Isabelle Huppert Shines In 'Things To Come'
The actress recently won awards from L.A. and New York film critics
"Story of Women" (1988)
"The Piano Teacher" (2001)
The down-to-earth French film is about meeting change head on.
My grandmother was French, and she had a way of walking quickly and resolutely as if she knew exactly where she was going — even when she was lost. This trait also seems to distinguish Isabelle Huppert's character of Nathalie in "Things to Come."
The camera loves to follow her as she walks briskly and with great purpose even though her life is about to be thrown completely off its familiar course.

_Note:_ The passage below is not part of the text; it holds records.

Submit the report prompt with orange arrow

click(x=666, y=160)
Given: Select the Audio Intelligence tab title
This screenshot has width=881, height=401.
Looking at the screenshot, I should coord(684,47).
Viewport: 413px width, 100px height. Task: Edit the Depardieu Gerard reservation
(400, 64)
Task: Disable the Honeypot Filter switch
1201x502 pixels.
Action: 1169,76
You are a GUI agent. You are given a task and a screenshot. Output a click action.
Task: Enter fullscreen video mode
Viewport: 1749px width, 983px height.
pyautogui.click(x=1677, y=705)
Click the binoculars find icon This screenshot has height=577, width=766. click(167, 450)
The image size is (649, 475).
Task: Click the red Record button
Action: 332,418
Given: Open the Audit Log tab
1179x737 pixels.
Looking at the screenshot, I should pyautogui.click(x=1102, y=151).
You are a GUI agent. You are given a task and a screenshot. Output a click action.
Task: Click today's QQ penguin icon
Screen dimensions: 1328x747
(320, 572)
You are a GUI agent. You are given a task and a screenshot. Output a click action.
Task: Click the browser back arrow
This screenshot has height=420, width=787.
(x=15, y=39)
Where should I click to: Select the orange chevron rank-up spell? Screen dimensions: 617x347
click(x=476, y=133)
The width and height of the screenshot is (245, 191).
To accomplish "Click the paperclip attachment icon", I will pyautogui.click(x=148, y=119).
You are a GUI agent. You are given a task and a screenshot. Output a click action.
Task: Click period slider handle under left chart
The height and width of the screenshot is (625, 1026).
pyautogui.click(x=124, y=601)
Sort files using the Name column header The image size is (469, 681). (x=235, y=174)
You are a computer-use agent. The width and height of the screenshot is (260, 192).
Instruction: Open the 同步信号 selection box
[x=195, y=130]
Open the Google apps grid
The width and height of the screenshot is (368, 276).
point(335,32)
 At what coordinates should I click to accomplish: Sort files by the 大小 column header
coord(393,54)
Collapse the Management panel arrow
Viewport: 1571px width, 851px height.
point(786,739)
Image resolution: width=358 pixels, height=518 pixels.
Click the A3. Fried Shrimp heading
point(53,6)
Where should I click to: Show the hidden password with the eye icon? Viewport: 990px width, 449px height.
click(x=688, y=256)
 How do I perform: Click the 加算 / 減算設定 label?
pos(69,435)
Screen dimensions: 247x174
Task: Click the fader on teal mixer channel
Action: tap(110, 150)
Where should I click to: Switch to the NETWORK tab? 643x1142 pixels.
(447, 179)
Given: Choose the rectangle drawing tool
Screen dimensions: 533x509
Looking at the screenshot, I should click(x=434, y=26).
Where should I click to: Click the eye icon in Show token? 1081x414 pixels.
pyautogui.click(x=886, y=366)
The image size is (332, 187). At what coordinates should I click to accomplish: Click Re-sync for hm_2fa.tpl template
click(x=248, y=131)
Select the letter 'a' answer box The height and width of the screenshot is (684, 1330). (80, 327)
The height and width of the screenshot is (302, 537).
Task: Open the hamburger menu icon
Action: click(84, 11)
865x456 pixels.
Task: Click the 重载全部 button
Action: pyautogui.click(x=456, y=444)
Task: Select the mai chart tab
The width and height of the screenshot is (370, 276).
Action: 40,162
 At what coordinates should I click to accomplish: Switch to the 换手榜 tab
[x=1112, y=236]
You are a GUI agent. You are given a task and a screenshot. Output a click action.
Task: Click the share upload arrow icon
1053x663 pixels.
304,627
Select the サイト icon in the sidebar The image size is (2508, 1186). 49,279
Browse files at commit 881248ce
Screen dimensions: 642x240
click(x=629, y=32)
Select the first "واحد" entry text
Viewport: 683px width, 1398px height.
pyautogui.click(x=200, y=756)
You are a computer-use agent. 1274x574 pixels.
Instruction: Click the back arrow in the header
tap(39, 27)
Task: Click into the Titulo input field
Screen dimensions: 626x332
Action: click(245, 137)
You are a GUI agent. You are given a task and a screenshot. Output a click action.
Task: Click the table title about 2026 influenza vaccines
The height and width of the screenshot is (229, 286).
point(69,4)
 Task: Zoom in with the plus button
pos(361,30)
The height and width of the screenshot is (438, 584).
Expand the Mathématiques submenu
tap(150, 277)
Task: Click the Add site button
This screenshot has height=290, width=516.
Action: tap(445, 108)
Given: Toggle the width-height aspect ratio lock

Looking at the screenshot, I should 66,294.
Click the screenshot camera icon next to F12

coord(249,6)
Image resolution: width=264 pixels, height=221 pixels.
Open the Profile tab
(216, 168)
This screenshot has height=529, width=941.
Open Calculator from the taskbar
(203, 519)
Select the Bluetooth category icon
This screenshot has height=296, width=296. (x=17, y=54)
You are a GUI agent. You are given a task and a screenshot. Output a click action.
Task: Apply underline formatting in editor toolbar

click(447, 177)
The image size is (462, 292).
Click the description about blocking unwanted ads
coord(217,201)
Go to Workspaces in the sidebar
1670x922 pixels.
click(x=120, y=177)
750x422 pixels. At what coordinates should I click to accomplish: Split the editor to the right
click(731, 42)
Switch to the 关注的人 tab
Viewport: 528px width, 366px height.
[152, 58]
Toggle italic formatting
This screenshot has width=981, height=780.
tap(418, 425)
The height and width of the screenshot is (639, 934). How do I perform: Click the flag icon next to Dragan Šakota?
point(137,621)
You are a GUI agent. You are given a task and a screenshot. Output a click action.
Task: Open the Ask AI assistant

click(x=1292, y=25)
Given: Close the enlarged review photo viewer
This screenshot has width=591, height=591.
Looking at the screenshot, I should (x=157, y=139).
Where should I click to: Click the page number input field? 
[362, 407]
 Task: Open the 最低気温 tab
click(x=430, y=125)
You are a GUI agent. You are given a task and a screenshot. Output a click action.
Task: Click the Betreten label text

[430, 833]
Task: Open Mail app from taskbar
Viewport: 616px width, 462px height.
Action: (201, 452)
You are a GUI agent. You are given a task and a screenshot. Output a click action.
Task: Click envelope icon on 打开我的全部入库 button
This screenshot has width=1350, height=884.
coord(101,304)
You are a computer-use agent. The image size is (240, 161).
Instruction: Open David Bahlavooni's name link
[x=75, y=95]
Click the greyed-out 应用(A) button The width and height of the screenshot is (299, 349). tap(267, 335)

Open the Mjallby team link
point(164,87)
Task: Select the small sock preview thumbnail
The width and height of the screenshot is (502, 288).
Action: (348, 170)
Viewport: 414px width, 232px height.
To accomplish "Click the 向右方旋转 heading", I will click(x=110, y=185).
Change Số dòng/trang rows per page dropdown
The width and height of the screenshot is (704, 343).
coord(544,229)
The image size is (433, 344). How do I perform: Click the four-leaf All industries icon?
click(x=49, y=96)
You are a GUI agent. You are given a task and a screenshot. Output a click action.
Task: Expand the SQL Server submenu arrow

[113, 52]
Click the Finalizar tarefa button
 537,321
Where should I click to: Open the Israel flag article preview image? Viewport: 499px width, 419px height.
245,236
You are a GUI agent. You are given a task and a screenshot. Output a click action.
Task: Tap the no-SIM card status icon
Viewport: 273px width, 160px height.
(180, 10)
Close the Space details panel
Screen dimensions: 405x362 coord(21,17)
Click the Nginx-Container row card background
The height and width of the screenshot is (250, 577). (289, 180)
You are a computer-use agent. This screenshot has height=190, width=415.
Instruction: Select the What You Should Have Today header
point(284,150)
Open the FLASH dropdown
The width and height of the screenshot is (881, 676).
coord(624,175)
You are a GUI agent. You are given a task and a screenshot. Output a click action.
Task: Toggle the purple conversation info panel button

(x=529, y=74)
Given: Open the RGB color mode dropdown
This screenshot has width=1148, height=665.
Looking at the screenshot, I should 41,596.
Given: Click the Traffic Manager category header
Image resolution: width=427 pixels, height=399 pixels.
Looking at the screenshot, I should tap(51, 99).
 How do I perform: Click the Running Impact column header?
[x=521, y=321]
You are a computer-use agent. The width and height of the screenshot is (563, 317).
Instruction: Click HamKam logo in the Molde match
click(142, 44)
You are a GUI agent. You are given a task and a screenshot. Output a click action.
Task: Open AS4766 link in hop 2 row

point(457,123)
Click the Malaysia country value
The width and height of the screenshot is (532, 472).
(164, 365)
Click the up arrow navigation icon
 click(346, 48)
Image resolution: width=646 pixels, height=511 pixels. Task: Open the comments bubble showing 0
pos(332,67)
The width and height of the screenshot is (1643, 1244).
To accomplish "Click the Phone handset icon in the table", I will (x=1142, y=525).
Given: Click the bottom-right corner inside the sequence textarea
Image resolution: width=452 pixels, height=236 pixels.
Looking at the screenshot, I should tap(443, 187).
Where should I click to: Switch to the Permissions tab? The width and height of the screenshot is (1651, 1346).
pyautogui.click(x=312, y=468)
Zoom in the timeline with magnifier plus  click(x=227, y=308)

Early on, we see a lively student protest in France. The protest annoys Nathalie who has to cross the picket line to teach her high school philosophy class.
Nathalie sees the unrest as a sharp contrast to the routine and stability of her life. But filmmaker Mia Hansen-Løve sees it more as a harbinger of things to come. The changes that lie in wait for her involve her aging mother (played with great style by Edith Scob), her scholarly husband of 25 years and her favorite student.
Hansen-Løve usually deals with youthful passions ("Eden," "Goodbye First Love"). But for this film, she focuses on a middle-aged woman who faces late life challenges with a matter of fact sense of acceptance. The film has a bittersweet tone but one that also is steadfastly about moving forward and rolling with the punches.
Huppert is the film’s chief asset, and her assured performance as Nathalie is a joy to watch. This is a far less challenging and demanding role than her part in Paul Verhoeven's "Elle" (a perverse take on the rape-revenge narrative that is also seeking Oscar's attention this year). But Huppert is always up for the demands of any role and always delivers flawless work.
Hansen-Løve won the best director award at the 2016 Berlin International Film Festival earlier this year. She does a fine job of keeping the film grounded and avoiding melodrama — except, of course, in the case of Nathalie's flamboyant, drama-queen mother.
"Things to Come" is in French and German with English subtitles and is rated PG-13 for brief language and drug use.